Data on element and text locations
BEGIN

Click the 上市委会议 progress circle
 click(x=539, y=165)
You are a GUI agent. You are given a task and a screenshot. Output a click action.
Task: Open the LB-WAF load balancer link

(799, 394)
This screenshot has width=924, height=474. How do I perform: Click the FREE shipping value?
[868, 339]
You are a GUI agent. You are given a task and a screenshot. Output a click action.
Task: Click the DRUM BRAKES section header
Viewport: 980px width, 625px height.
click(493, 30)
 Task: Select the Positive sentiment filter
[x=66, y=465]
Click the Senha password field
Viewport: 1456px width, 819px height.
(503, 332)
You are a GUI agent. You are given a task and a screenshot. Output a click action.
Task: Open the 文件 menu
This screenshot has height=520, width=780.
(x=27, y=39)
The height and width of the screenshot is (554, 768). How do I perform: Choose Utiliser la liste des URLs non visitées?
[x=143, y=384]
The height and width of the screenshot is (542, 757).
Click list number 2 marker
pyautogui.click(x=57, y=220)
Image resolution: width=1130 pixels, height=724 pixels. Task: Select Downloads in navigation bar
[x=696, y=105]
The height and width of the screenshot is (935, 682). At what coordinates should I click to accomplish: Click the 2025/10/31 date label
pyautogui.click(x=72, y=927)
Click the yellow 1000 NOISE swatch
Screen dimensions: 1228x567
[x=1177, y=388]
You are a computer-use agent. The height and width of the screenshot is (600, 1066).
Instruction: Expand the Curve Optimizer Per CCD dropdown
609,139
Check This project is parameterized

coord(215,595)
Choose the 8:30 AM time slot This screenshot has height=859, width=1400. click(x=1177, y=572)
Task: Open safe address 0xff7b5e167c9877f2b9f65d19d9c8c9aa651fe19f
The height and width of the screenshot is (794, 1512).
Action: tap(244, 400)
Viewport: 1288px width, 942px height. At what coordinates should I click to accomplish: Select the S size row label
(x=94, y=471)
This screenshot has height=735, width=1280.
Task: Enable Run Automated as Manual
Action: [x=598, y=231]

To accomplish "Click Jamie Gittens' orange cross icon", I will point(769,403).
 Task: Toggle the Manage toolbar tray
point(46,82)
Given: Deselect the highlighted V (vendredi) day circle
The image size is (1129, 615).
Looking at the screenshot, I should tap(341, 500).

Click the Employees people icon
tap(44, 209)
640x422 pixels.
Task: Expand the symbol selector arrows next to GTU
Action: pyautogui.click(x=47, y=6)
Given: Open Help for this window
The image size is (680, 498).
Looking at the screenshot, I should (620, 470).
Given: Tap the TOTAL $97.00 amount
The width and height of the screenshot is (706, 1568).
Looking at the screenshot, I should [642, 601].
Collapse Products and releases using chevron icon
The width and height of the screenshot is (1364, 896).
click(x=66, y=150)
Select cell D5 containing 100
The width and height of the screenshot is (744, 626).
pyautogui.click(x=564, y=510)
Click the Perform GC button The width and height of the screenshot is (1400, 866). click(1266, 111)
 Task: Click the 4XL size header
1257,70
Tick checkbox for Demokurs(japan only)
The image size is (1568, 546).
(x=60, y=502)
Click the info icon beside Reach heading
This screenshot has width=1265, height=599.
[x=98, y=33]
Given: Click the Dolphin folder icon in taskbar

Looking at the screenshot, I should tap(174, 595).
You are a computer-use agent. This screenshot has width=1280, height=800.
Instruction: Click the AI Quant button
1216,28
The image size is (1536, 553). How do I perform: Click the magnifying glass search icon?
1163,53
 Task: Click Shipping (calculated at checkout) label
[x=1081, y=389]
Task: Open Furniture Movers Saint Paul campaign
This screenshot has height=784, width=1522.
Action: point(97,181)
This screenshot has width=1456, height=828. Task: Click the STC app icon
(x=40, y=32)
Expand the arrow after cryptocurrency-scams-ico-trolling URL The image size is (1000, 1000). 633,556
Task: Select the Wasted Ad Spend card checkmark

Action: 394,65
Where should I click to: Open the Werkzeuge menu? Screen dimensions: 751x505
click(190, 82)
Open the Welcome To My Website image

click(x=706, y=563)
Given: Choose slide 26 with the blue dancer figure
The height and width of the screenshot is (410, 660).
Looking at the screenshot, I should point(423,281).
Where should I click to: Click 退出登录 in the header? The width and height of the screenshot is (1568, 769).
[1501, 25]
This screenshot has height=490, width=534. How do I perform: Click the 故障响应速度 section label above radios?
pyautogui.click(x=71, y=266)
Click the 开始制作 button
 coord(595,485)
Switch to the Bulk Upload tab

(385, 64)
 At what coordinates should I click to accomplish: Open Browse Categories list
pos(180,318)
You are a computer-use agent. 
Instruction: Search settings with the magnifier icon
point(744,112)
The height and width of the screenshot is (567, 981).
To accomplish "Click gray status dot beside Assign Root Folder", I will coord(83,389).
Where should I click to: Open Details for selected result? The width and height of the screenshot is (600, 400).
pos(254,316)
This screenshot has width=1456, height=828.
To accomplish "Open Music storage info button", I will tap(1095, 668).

END

• [TASK] Find each line in the data above that has the word "should" and copy those lines. Only matches with the same upper and lower case count.

• [TASK RESPONSE]
The height and width of the screenshot is (935, 682). At what coordinates should I click to accomplish: Click the 2025/10/31 date label
Viewport: 1288px width, 942px height. At what coordinates should I click to accomplish: Select the S size row label
Looking at the screenshot, I should tap(341, 500).
Looking at the screenshot, I should (620, 470).
Looking at the screenshot, I should [642, 601].
Looking at the screenshot, I should tap(174, 595).
Where should I click to: Open the Werkzeuge menu? Screen dimensions: 751x505
Looking at the screenshot, I should point(423,281).
Where should I click to: Click 退出登录 in the header? The width and height of the screenshot is (1568, 769).
 At what coordinates should I click to accomplish: Open Browse Categories list
Where should I click to: Open Details for selected result? The width and height of the screenshot is (600, 400).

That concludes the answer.